FiReControl began in 2004, with the aim of replacing 46 fire and rescue control rooms in England with nine new regional centres. The Coalition scrapped it last year after a series of delays.

The contract was poorly designed and the department awarded computer work to   'a company with no direct experience of supplying the emergency services.'
Consultants also made up half the management team, costing £69million by 2010. One company alone,  PA Consulting, received £42 million for advice on project management issues. Bet we know what their advice was! 'Keep the fuckin' cash flowing guys, we're on a beefer!
Margaret Hodge, the committee chairman, said the project's failure was "one of the worst seen for many years".
The Coalition has set aside another £84.8million to meet the project's original objectives of improving efficiency. Are they fucking MAD???  Nearly £85million to put right a scheme which was 'only' going to cost £72million in the first place?

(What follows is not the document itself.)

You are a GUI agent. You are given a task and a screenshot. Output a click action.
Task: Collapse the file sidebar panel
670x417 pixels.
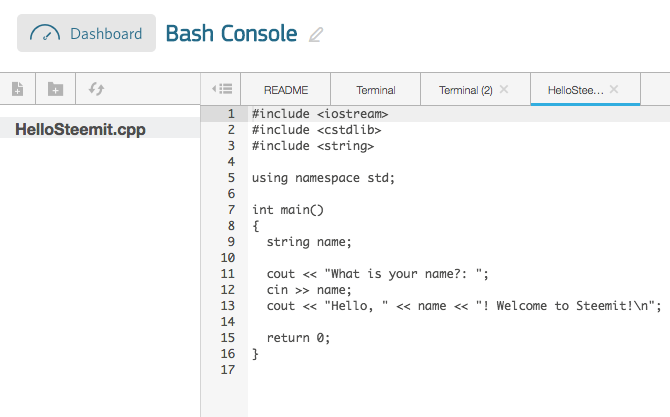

Bob Neill, the fire services minister, said: "Not for the first time, hard–working taxpayers are paying for Labour's inability to manage risks and control costs."

Lets have a quick tot-up of these three schemes, see what the damage is!

PASSPORTS                                                                                           369,000,000

NHS IT                                                                                               12,700,000,000
NEEDED FOR NO BENEFIT UPGRADE                                          4,700,000,000

FIRECONTROL                                                                                     469,000,000
ONGOING COSTS                                                                              1,200,000,000
SET ASIDE                                                                                                 85,000,000

                                                                                                TOTAL              £19,523,000,000

Nineteen and a half billion eh? Ten years ago the snot-gobbling, one-eyed temper tantrum G. Broon sold off over half our gold supplies with gold prices at the bottom of the market,(395 tons for £2.3Billion). Today that sale would have brought in £13.9Billion.This represents a potential loss of     £11,600,000,000

Total loss to country of just four schemes under Lie-bour and the Scottish wanker  £31,100,000,000 

The number of other things they fucked up in the thirteen years doesn't bear thinking about. Multiply by the first large number that comes into your head.

And you bleeding lot believe the lying twats when they bullshit you that they have the answers to the country's financial problems!!!!!!!!! You Mongs!  THEY ARE THE PROBLEM! 

Wake up! Smell the ordure flying off the air- conditioning device!